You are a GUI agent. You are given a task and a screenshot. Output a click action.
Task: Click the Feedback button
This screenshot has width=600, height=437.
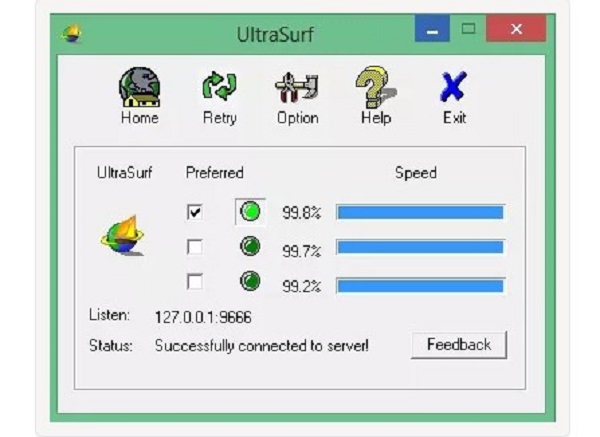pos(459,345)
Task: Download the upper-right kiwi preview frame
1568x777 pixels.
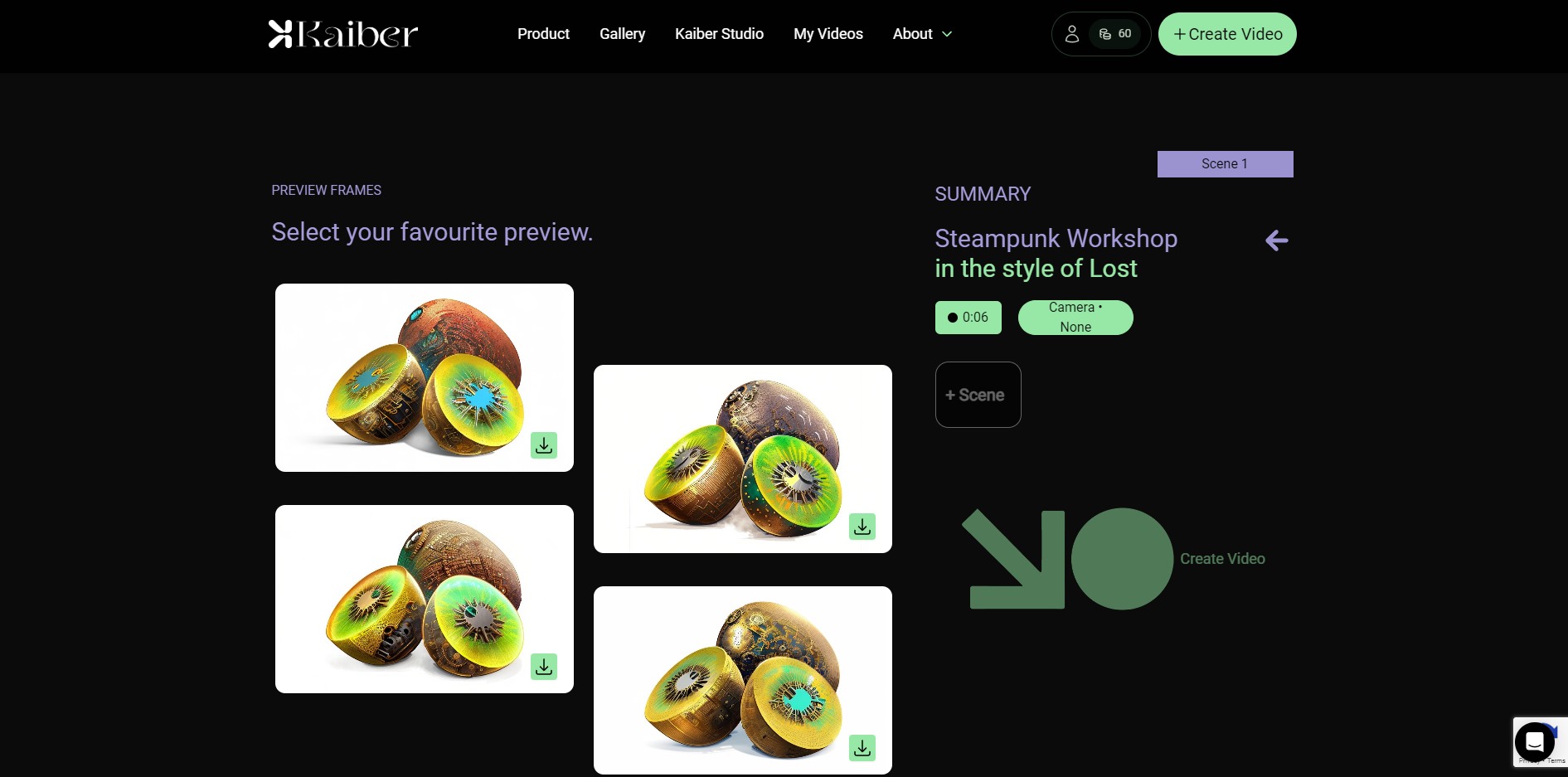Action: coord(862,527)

§ §

重新写出上面所有的行，请求部分也一并保留，并把答案中的坐标数值都乘以0.55，按四舍五入取整（0.5一律进位）。答案里不要写入图片。

You are a GUI agent. You are given a task and a screenshot. Output a click action.
Task: Click the Feedback button
This screenshot has width=600, height=437.
pos(252,190)
Task: Download the upper-right kiwi preview frame
1568x777 pixels.
Action: coord(474,290)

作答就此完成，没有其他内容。